> **EXCERPTED PASSAGE**
Monday, April 29, 2013

Me and You and Everyone We Know

First Viewing Reflections:

I want to say it's an exceptionally odd film, but in some ways it seems like one of a string of films about quirky and ostensibly broken people trying to find connection. It's not generally the kind of thing I like. I mean, I can't stand most of Wes Anderson's stuff, which I would place in this same milieu.

By the end of the film however, I grew to appreciate this reflection on fragmentation, isolation, and the desperate need to connect with someone without any of the skills or guidance needed to do so gracefully.

This isn't a film about plot, but about portraits.

A man floundering after a divorce, unable to communicate meaningfully with his children and ultimately reduced to a misguided self-immolation in his panic.

A woman who spends most of her time looking at photos of other people's lives, narrating the words she would want to hear if she was the one living in the snapshots.

A son who moves zombie like through the film, only showing any trace of personality when talking to his baby brother, and in the end with the much younger girl who lives next door.

A wide eyed child, being raised by everyone and no one.

Two girls, driven by vanity and curiosity as they explore their own sexuality. Ultimately willing to lose their virginity to a man they don't find attractive "because it won't matter" ... or because her best friend tells her to.

A man who can only communicate his desires, which he knows to be highly inappropriate, via extremely public signs taped to his window, but when confronted with actually committing to performing them (or being confronted with the reality of what he has written) cowers in fear.

The art curator who dismisses work out of hand, until she finally begins to recognize her own loneliness in the artists work.

A elderly man who finds love so very late in life, with a woman who is about to die.

> **RECORD SET**
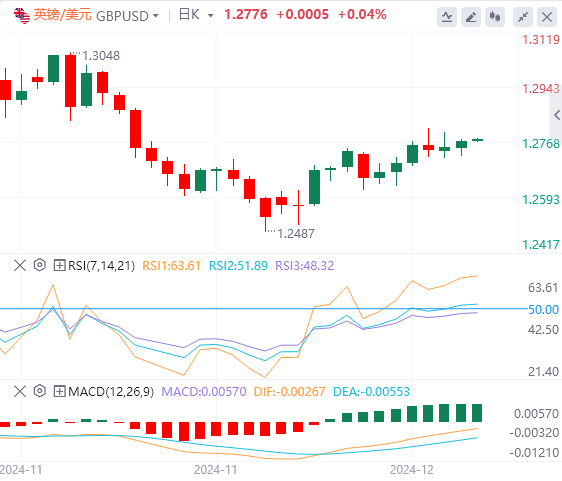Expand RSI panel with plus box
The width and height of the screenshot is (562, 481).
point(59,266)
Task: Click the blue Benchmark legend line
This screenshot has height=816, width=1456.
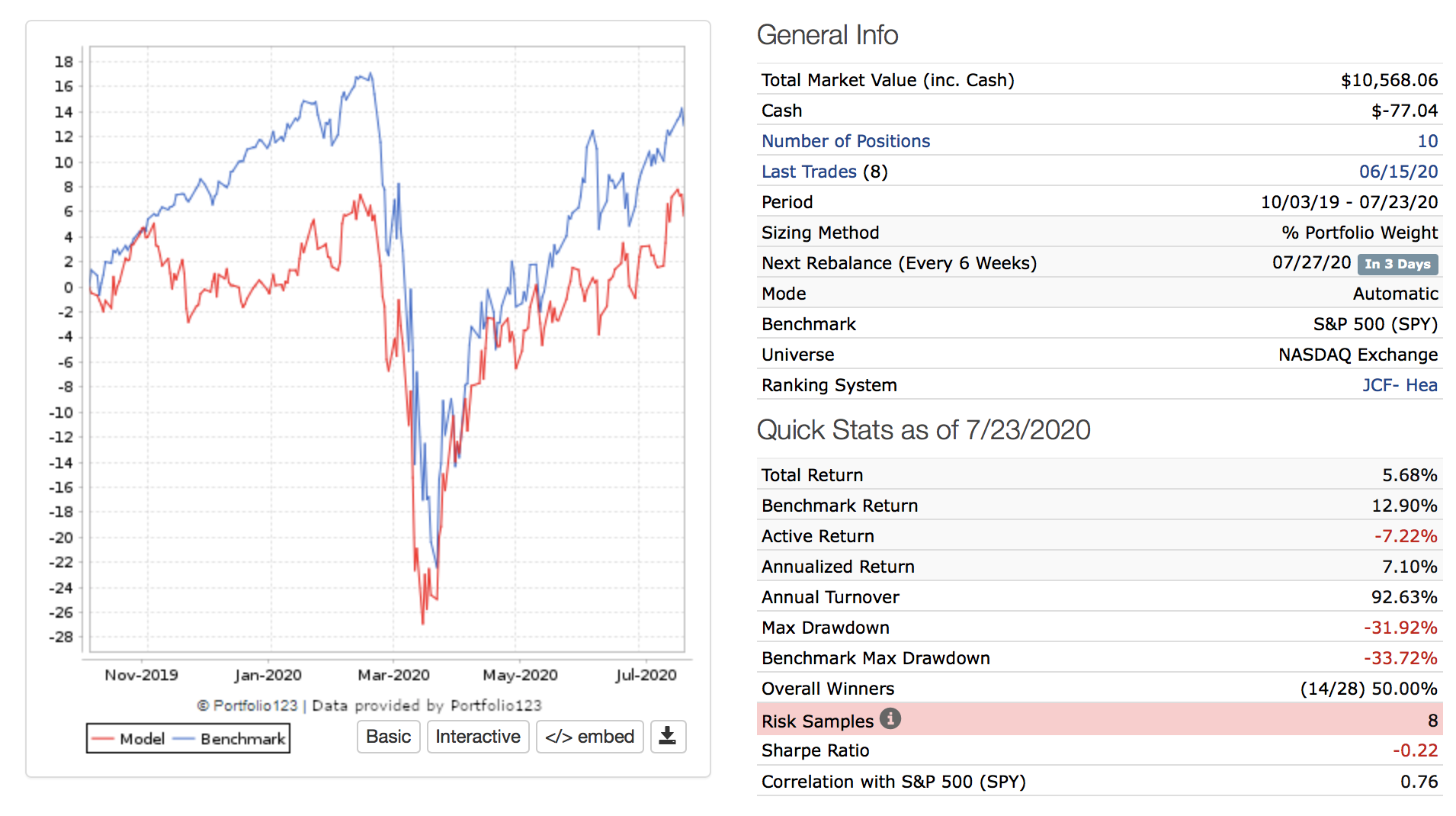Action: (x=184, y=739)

> **YOUR GOAL**
Answer these questions about the film review:
(a) Whose films does the writer say they cannot stand?
(b) According to the review, the film is about portraits rather than what?
(c) How does the man with the signs taped to his window respond when confronted with actually performing the desires he has written?

> **EXERCISE SOLUTION**
(a) Wes Anderson's
(b) Plot
(c) He cowers in fear.